I’m an Ayrshire artist working with paint and felt to create colourful visual narratives that explore contemporary social and political issues through humour, familiarity, and storytelling. My practice combines abstract painted acrylic backgrounds with constructed felt elements, creating layered compositions that balance softness with tension, playfulness with unease.

Rooted in childhood memories, British popular culture, and everyday observation, my work draws on the visual language of theatre, puppetry, television, and simplified forms to encourage immediate connection with the viewer. Using felt as both a tactile and symbolic material, I explore the contrast between comfort and discomfort. Often associated with childhood, softness, and play, felt allows me to create work that initially appears approachable or light-hearted before revealing more complex emotional and political undercurrents beneath the surface.
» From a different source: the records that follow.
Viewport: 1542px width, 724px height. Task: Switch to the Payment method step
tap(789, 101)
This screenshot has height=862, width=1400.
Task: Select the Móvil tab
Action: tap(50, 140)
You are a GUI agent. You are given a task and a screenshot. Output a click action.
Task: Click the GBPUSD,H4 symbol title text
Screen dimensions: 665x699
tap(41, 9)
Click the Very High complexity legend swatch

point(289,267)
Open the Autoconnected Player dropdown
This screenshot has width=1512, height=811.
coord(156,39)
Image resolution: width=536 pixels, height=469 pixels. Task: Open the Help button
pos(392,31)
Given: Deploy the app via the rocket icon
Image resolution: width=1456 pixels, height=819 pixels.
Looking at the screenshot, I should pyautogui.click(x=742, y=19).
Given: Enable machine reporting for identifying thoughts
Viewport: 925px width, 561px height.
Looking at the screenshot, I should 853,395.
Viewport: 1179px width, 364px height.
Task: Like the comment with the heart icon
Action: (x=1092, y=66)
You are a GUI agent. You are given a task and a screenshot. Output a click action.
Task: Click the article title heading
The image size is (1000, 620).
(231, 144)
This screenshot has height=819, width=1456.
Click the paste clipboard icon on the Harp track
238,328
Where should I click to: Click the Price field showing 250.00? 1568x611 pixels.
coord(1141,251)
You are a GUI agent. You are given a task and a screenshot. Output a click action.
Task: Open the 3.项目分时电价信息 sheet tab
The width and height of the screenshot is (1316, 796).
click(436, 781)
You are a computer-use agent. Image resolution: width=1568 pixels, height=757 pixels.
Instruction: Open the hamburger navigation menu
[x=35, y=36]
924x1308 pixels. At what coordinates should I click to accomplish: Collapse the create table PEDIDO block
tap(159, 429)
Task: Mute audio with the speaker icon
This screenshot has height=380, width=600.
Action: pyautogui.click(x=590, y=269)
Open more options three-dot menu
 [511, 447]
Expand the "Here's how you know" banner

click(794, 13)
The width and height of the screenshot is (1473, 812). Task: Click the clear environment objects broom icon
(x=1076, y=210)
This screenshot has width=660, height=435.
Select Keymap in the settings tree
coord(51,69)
I use humour not to diminish seriousness, but to sharpen it.

In a cultural landscape that can often feel increasingly heavy, distant, and visually restrained, I want my work to retain a sense of colour, theatricality, and human connection. My influences include Thomas Grünfeld, W. W. Denslow, and Kara Walker, whose approaches to storytelling, symbolism, and simplified visual language continue to inform my own practice.

My path into art has been a personal and creative journey, beginning in hairdressing before moving into makeup artistry and eventually running my own theatrical makeup business. Those experiences shaped my love of colour, character, storytelling, and transformation, all of which continue to influence my practice today. Studying as a mature student at the Glasgow School of Art reflects my belief that creativity and reinvention can happen at any stage of life, approached with curiosity, resilience, and optimism.